● Task material:
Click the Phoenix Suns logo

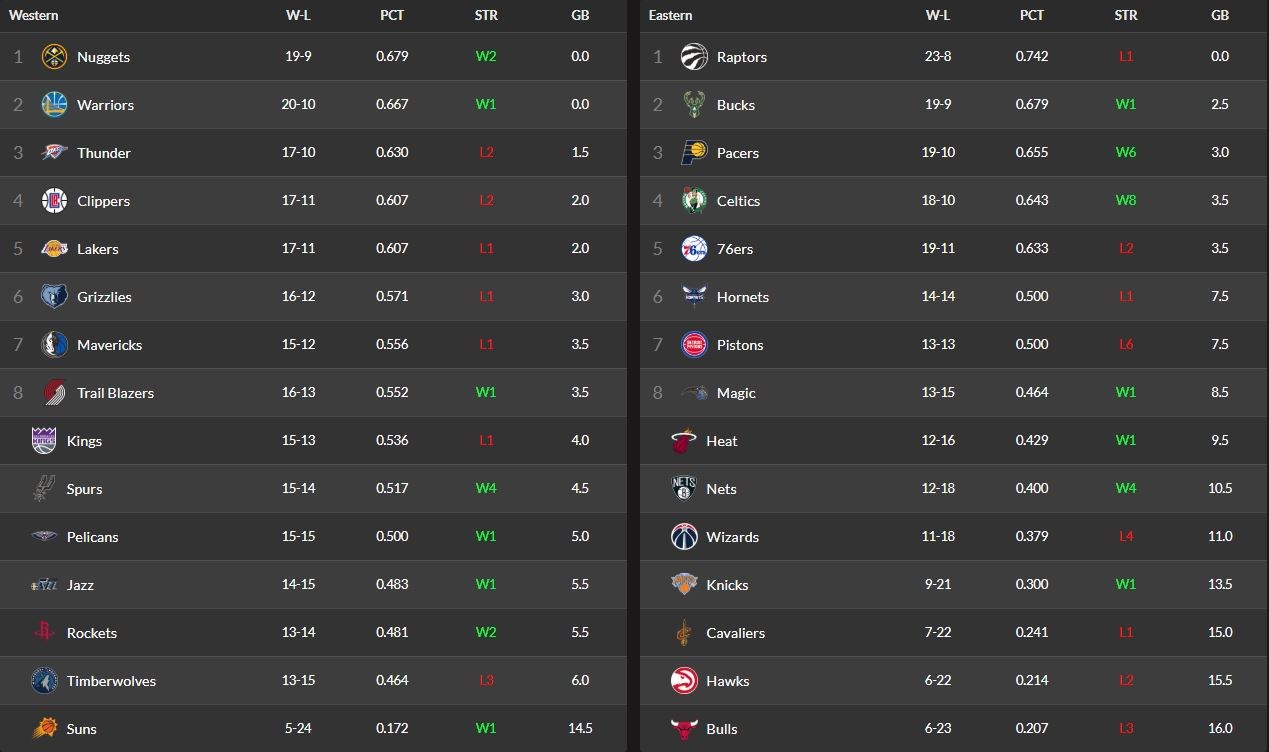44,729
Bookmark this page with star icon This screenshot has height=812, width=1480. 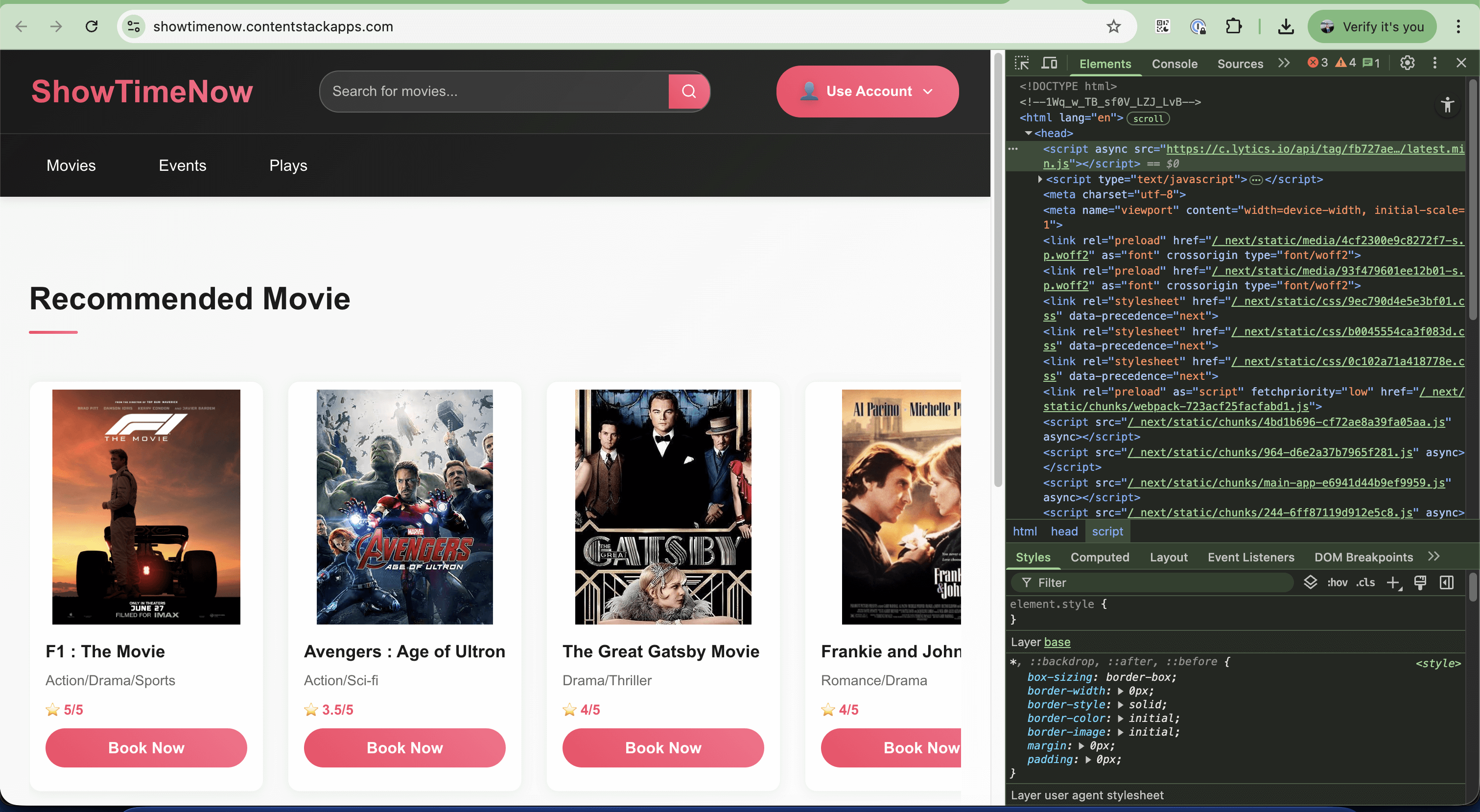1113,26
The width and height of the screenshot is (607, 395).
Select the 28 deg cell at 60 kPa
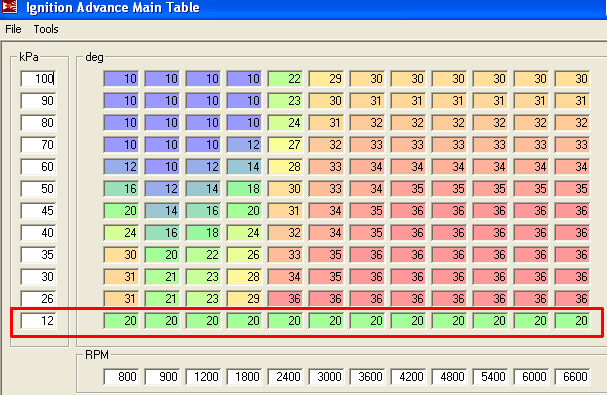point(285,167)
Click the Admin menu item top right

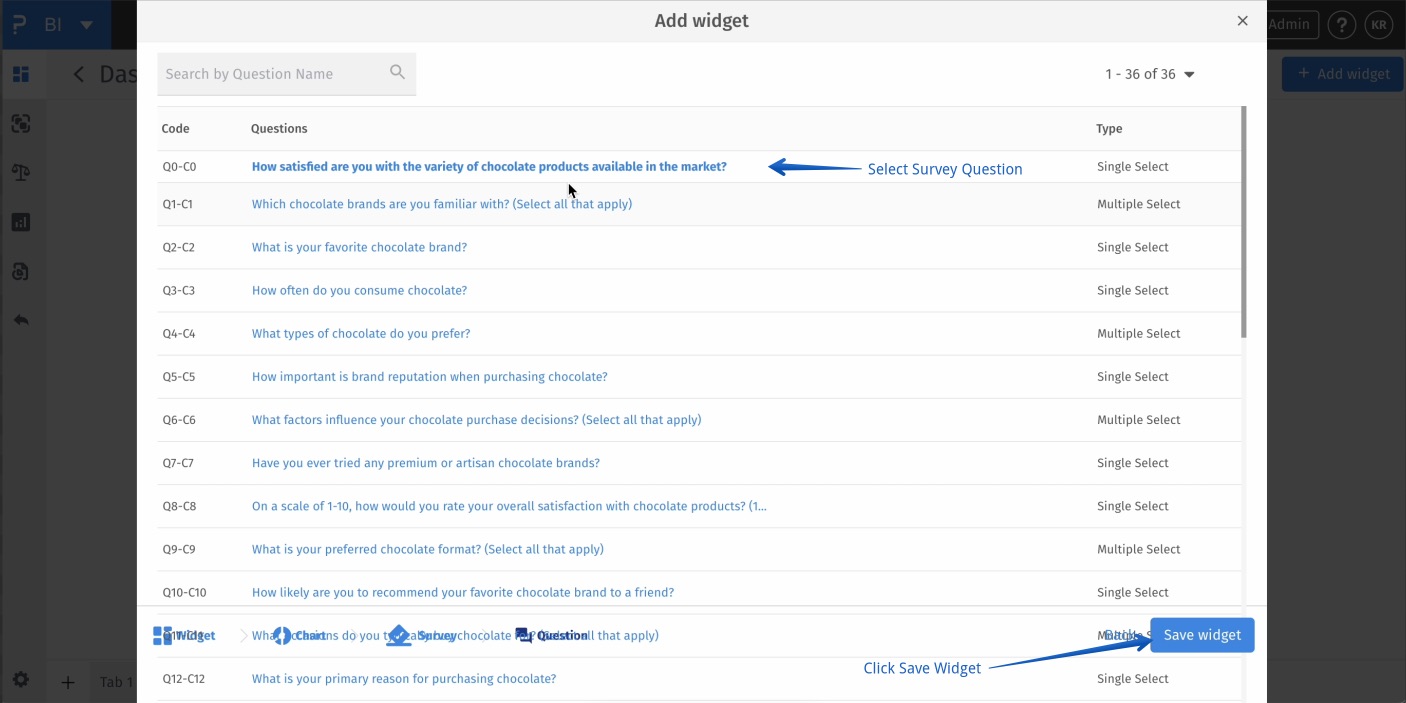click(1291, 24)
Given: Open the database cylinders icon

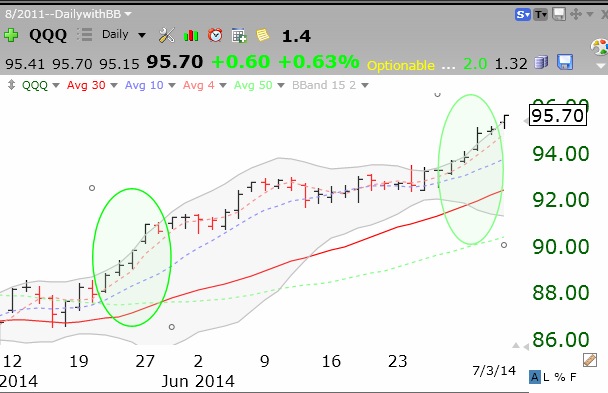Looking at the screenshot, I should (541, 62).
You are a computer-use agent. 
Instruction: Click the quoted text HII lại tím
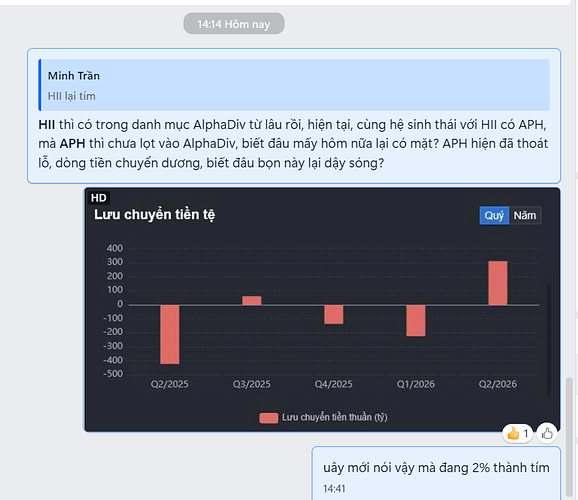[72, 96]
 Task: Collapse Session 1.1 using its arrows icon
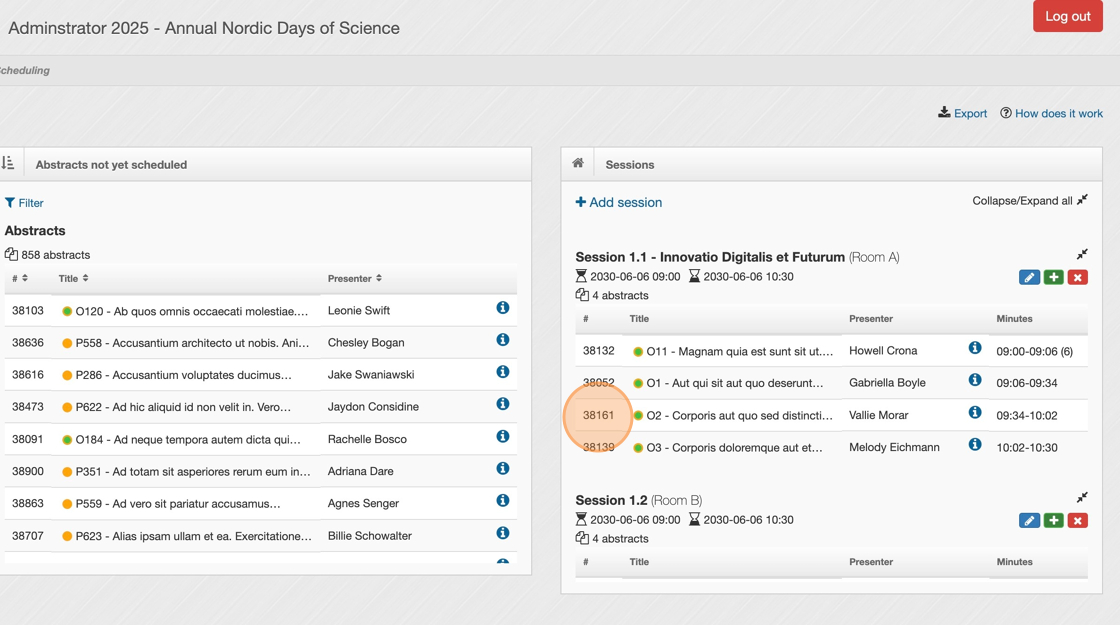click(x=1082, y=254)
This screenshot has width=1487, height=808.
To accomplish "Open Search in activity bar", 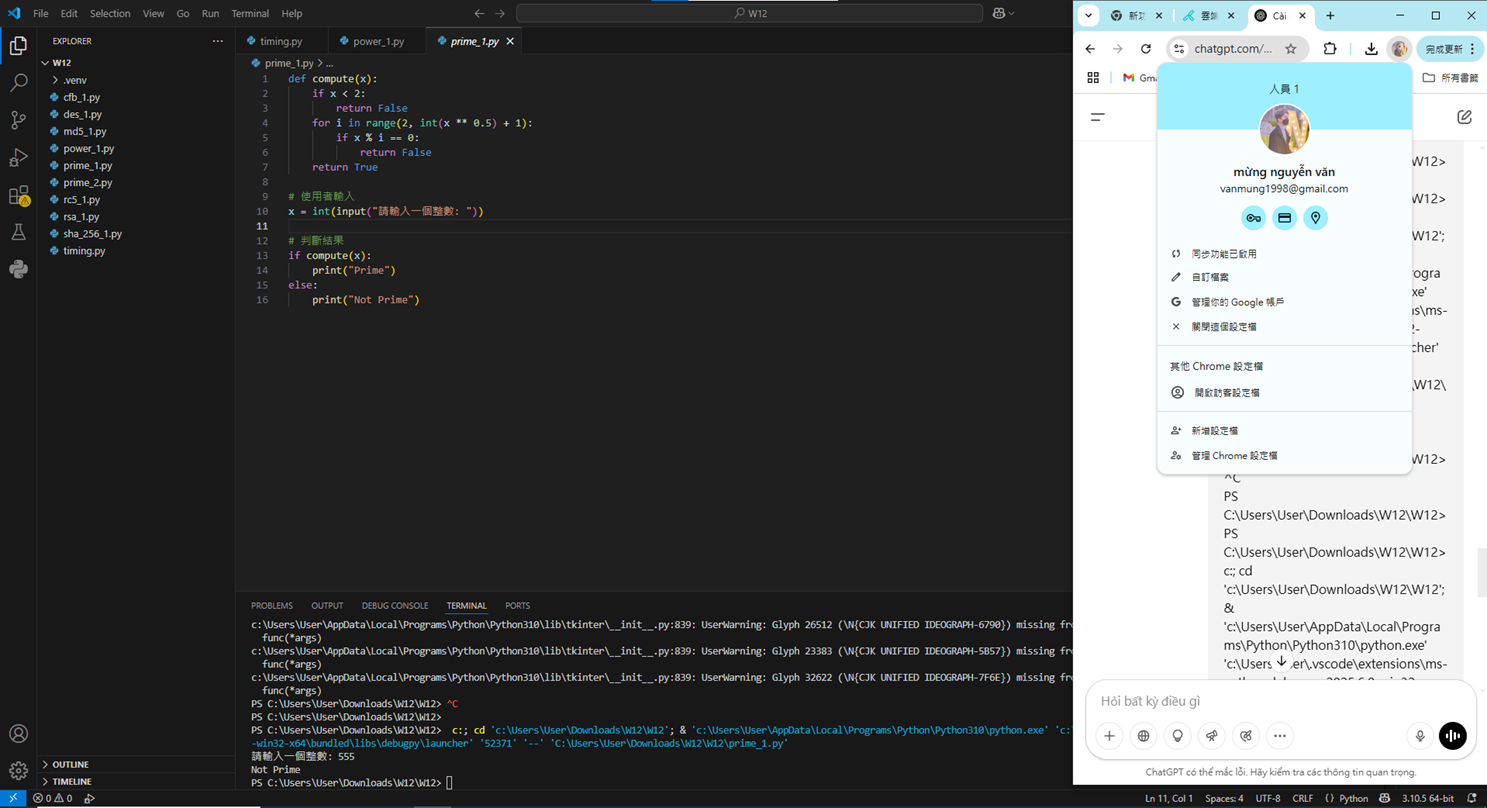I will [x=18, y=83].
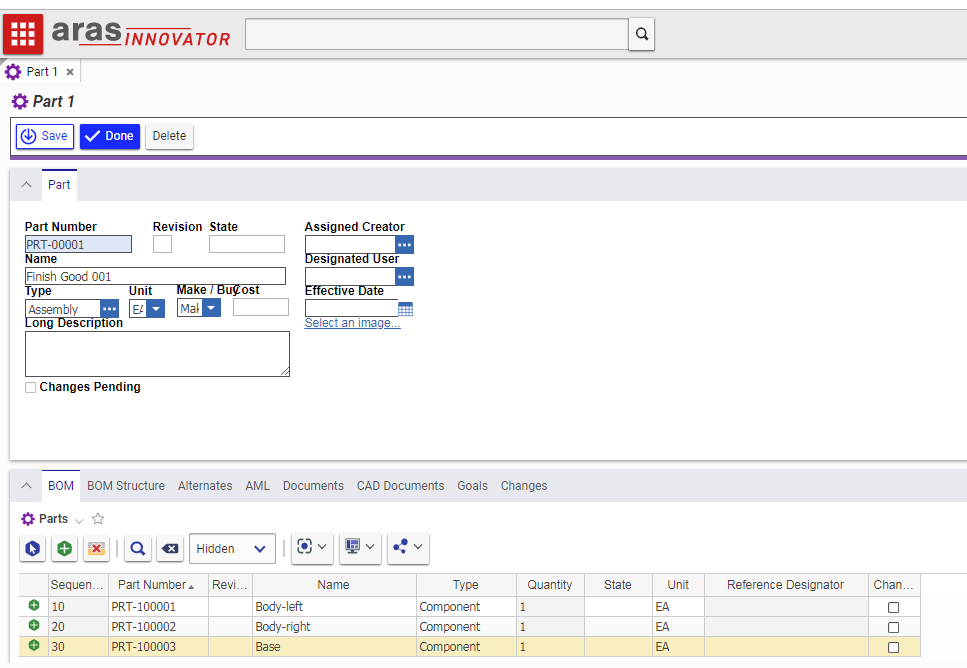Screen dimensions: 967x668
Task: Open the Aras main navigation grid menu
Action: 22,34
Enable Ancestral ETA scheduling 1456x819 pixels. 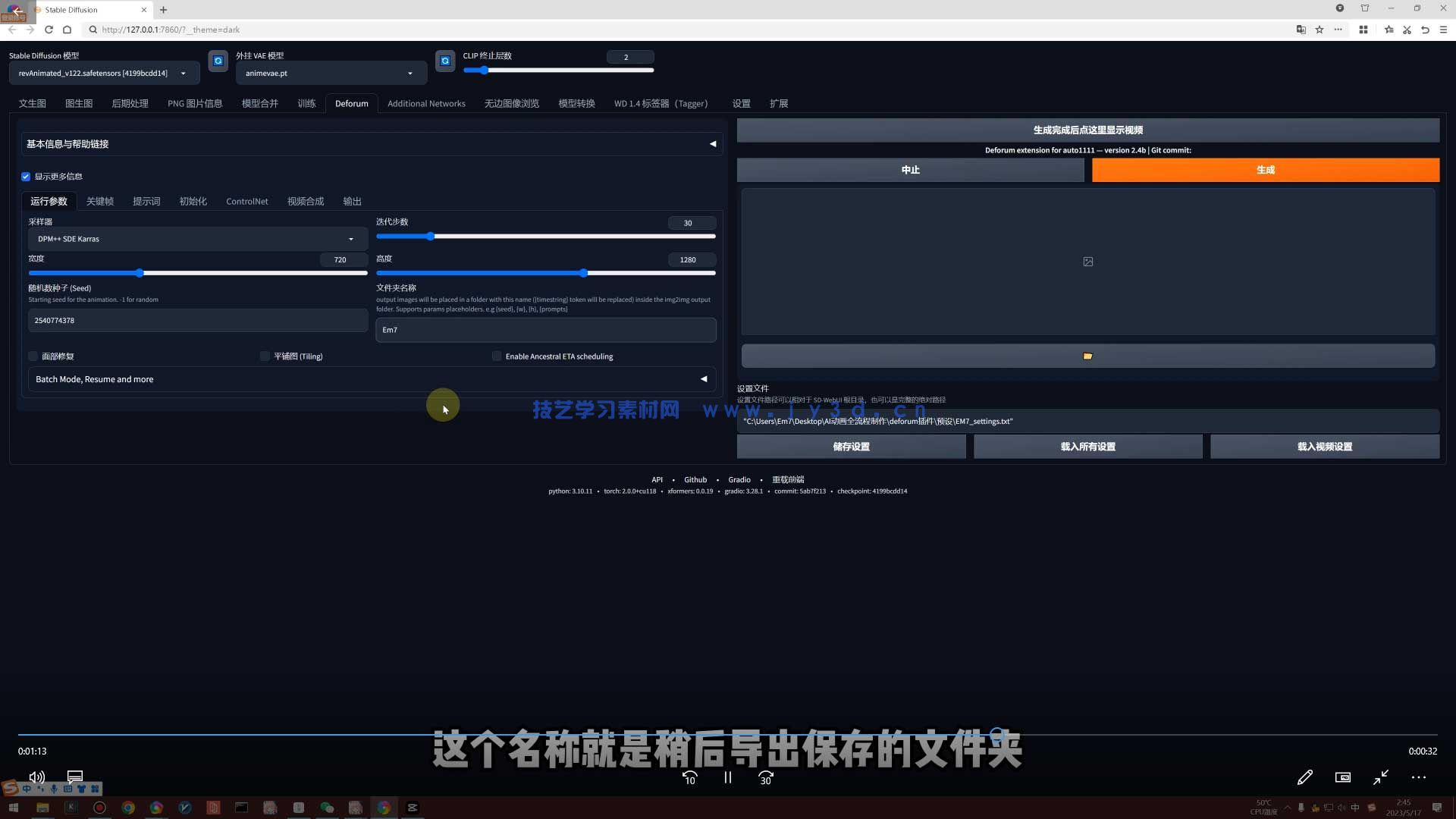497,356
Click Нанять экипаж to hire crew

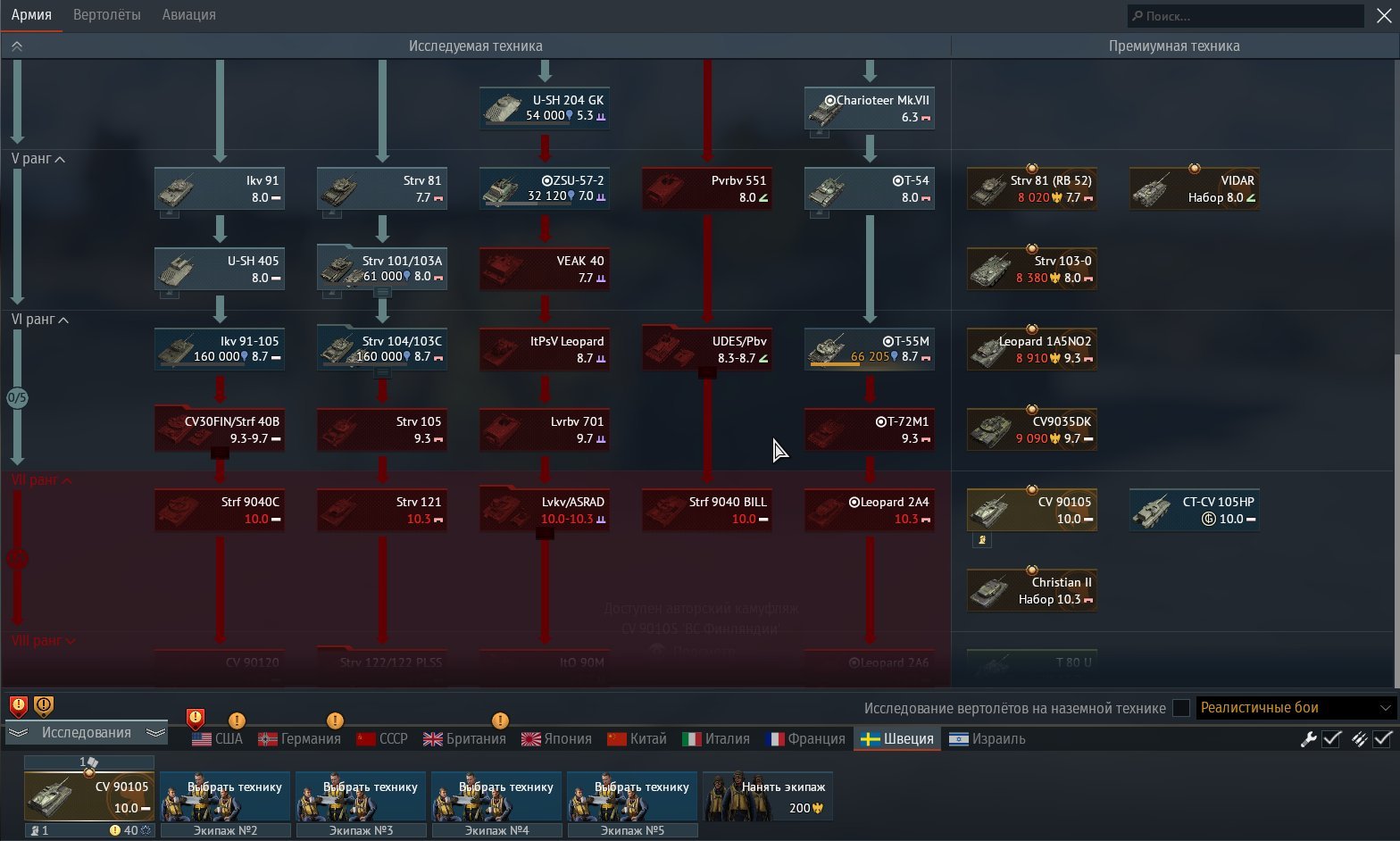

● Set exercise: Can you copy everything above from the line containing "You are a computer-use agent." down to the line containing "click(x=1082, y=254)", keeping both of those lines and omitting the pictures?

● Answer to the task:
You are a computer-use agent. 
Instruction: Click the quoted text HII lại tím
[72, 96]
 Task: Collapse Session 1.1 using its arrows icon
click(x=1082, y=254)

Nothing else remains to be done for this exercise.